This news service casts an eye over the recent splurge of wealth management acquisitions by Canada's CI Financial, to ask about the strategy, the idea of holding an IPO of its US wealth arm, and the valuations of these businesses.
Can CI Financial disrupt the RIA M&A market again?
In just over two years the Canadian asset management giant has steamrolled its way to the top rung of the RIA business by buying nearly three dozen US advisory firms with over $130 billion in assets – often paying premium prices to outbid rivals.
Besides gaining a seat at the head of the M&A table, CI’s overly generous checkbook has contributed to a sharp rise in valuations for large RIAs, much to the consternation of competitors.
Now CI plans to file an initial public offering for 20 per cent of its confederation of wealth management firms in the hopes of “unlocking” the inherent value of the firms which CI believes hasn’t been reflected in the parent company’s floundering stock price.
Will the strategy work? And what impact will it have on the M&A market?
CI CEO Kurt MacAlpine argues that the company trades too much like an asset management business and not enough like a wealth management business. CI Financial’s price-to-earnings ratio is around 5.5x, while LPL Financial’s PE ratio is roughly three times as high, MacAlpine points out.

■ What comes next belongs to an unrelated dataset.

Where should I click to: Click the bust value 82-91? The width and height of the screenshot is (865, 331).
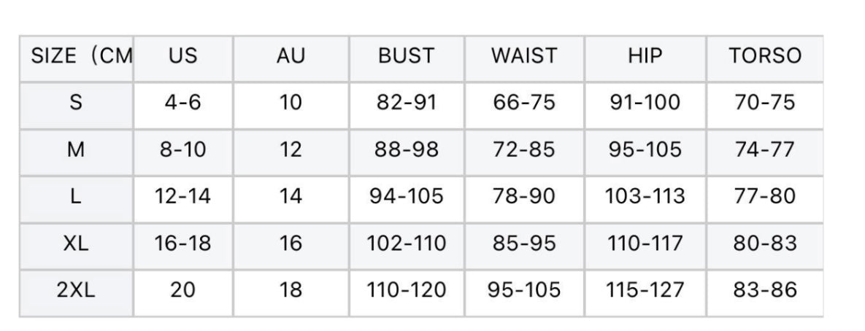(407, 103)
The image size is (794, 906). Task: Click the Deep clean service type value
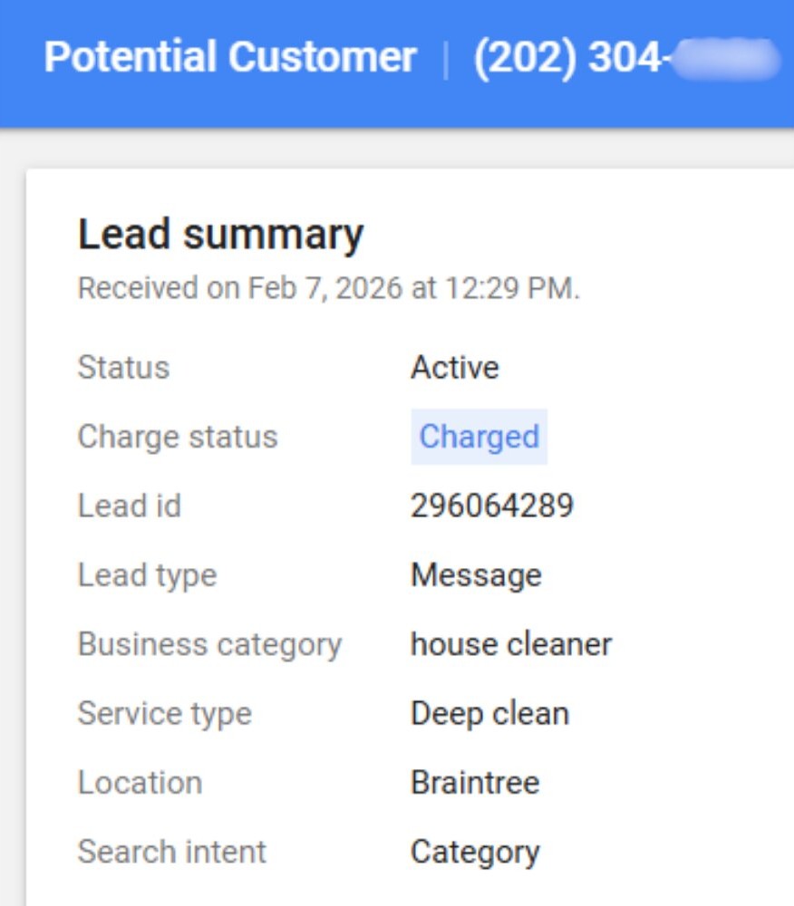click(x=489, y=714)
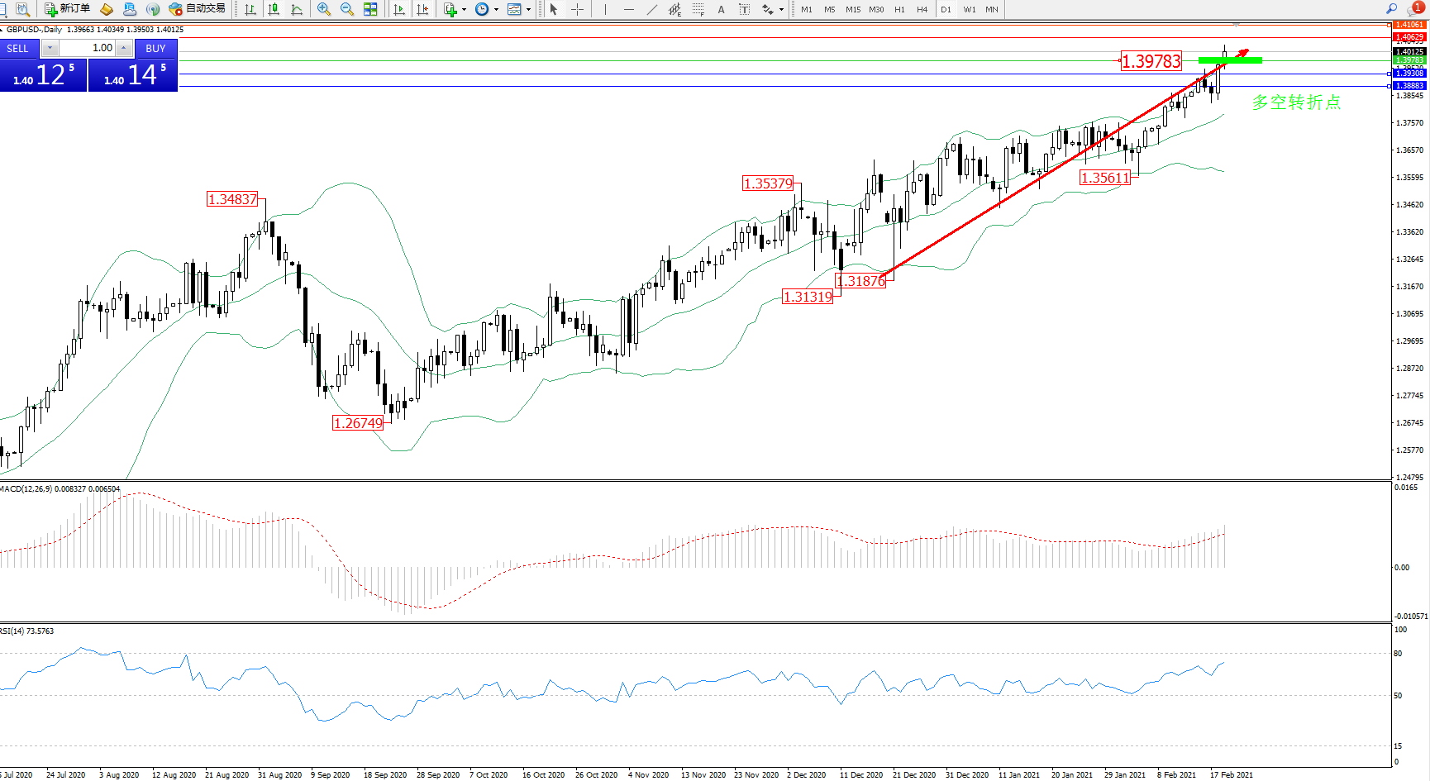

But that may be an apples-to-oranges comparison.
LPL is the country’s largest independent broker-dealer, with more than $1 trillion in AuM, $6 billion in revenues, 17,000 advisors and a three-decade long track record.
The advisory firm most like CI, of course, is Focus Financial, a holding company of advisory firms which went public in 2018, began trading at $35 a share and now trades at around $43 per share, but at multiples well below comparable firms in the private market.
Nor has Silvercrest, a higher-end wealth and asset management firm targeting UHNW clients, been a world-beater. In fact, since Silvercrest went public in 2013 at an offering price of $12, it is now considered by many to be a micro-cap stock, trading at around $21 per share.
Ready for prime time?
CI’s plunge into public markets may be hasty, according to some industry observers.
“It does feel a bit premature,” said Mark Tibergien, the former
CEO of Pershing Advisor Services. “They obviously need equity to
ensure their debt/equity ratio is in line. However, I think
investors like to see material equity investments in a company as
a means to fund growth not balance the financial statement.”
The minority status of the public stock also raises questions in the aftermarket, Tibergien said. “We know that public shares are valued as minority interests, not as control positions, so there already is a built-in discount based on that. They do get a liquidity premium but that may not offset the minority share status.”
“This industry is not ready for a public company,” said Rush Benton, senior director of strategic growth for Captrust, speaking at an M&A webinar sponsored by Advisor Growth Strategies. “Firms that have gone public don’t trade particularly well. It’s better to be private in this business.”
Companies such as Merrill Lynch, now owned by Bank of America, and Morgan Stanley come to mind when most people think of publicly traded wealth management firms, Benton said in a follow-up interview with Family Wealth Report. But those firms are “much more diversified than pure RIAs,” he pointed out.
“A holding company comprised of a collection of small independent RIAs, such as Focus Financial, just isn't widely understood yet,” Benton maintained. “The industry will get there eventually, but my view is that it will take large firms that are single operating companies, as opposed to holding companies, before the market fully values the RIA space.”
In addition, CI’s lack of full integration to date may prove unpalatable to the public markets. “We’ll see how the market values a firm that is unintegrated,” Benton said, who competes with CI for deals. “My guess is not particularly well.”